> [Your task]:
Look below for the lines from the one with "Click the Pending Action status badge" to the one with "Screen dimensions: 1649x928", and copy exactly those lines, both ends included.

> [Entries shown]:
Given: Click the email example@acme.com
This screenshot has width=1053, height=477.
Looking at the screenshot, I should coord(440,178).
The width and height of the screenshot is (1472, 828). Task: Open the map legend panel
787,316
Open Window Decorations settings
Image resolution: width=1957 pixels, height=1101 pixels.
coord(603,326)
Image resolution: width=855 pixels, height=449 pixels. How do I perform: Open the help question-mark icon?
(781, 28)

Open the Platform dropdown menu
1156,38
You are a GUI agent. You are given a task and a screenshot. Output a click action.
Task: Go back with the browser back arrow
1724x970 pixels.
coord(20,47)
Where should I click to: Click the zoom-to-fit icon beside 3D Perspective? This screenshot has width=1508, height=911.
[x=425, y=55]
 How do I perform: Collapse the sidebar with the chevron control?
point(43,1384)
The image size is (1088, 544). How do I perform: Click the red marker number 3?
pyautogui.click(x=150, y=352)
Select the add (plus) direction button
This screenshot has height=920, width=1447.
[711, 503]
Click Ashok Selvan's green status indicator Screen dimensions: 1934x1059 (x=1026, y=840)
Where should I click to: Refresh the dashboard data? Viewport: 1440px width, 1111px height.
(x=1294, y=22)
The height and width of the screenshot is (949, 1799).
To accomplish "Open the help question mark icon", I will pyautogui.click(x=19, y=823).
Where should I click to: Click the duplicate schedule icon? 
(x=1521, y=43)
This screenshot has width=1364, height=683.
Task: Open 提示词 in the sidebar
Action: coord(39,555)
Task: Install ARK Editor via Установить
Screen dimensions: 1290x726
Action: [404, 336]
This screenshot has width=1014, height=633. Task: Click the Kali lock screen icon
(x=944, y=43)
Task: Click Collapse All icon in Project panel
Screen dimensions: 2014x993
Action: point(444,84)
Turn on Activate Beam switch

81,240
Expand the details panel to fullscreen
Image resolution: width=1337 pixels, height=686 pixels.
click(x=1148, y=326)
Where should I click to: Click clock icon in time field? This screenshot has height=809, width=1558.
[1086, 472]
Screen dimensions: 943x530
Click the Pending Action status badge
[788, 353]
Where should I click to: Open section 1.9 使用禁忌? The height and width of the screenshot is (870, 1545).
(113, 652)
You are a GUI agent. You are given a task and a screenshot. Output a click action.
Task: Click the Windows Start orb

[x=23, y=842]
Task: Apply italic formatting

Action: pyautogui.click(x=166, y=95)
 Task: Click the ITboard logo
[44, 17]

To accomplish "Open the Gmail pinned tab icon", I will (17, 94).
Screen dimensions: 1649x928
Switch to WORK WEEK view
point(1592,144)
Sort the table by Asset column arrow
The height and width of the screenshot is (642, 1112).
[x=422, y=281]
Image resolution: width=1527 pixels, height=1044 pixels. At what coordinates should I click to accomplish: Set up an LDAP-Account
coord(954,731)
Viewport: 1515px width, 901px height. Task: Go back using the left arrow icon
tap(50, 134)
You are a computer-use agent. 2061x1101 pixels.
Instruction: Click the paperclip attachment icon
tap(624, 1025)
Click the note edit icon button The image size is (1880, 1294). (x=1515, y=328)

> [Written response]:
Click the Pending Action status badge
[788, 353]
Where should I click to: Open section 1.9 使用禁忌? The height and width of the screenshot is (870, 1545).
(113, 652)
You are a GUI agent. You are given a task and a screenshot. Output a click action.
Task: Click the Windows Start orb

[x=23, y=842]
Task: Apply italic formatting

Action: pyautogui.click(x=166, y=95)
 Task: Click the ITboard logo
[44, 17]

To accomplish "Open the Gmail pinned tab icon", I will (17, 94).
Screen dimensions: 1649x928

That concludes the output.